All good points and well put, but it seems to me that the things you list as causal metrics are to a certain extent well outside the control of the development team insofar as they reflect of the accretive success of marketing and branding, which can be helped by a strong app but not controlled by it. So they aren't really good metrics for any development effort. You could say that the longitudinal TCO of an app would be a causal metric for it, but even there external teams like communications, training, and IT infrastructure factor in. So I'm not seeing pure causal metrics for an SDLC.

Jon Moore said...

Hi Grouse,

Thanks for the input. I struggled a bit with the terms "causal" and "symptomatic", apparently with good reason. I was searching for something to distinguish, for example, "outstanding bug count" from "software quality." Here, we probably really care about the latter, but can only easily wrap a number around the former, which is only a secondary/derived indicator.

I'd definitely welcome suggestions for alternate terms here.

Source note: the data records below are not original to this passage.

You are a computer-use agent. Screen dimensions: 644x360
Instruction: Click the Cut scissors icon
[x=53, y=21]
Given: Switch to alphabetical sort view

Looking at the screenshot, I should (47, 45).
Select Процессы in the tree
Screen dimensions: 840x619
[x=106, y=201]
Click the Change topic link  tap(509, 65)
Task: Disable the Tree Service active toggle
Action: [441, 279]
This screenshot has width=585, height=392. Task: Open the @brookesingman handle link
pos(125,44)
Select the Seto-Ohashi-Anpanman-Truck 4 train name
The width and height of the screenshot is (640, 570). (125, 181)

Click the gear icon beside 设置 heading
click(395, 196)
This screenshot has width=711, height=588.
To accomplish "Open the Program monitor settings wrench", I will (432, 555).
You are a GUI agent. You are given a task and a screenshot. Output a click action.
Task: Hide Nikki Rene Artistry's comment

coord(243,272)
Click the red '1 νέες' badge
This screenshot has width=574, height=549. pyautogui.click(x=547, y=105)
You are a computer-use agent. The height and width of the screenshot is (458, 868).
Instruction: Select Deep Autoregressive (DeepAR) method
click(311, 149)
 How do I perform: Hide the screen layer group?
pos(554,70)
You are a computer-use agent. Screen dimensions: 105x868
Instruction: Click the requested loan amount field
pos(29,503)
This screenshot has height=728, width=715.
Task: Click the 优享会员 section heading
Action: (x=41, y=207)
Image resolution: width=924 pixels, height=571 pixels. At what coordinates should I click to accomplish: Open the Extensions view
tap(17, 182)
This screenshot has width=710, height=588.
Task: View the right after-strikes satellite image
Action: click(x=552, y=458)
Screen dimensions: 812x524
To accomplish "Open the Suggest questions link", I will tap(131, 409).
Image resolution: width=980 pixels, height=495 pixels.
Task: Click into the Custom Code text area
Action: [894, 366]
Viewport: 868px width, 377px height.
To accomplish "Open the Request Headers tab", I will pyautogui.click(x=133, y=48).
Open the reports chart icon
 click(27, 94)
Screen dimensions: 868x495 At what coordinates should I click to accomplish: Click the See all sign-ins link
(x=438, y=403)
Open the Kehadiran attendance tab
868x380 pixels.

It is true that the development team is not in direct control of the product's profitability; that certainly requires holistic management (should we hire more engineers to enhance the product, or just spend more on advertising?). As you indicate, though, how the development team performs is certainly an influencer on overall product profitability; I'm suggesting collecting trending data over time.

For a given feature that brings in a fixed incremental amount of revenue, for example, spending 2 vs. 3 weeks in QA may be the difference between a positive and a negative ROI for that feature. Having information at this level of detail is the holy grail, and the article here is probably just a small step in that direction.

I think this article needs a rewrite, in general, because it "rohms [too] friely" across a couple of different topics. I'd like to get some more feedback about what the valuable bits are here so I can focus on them during the rewrite.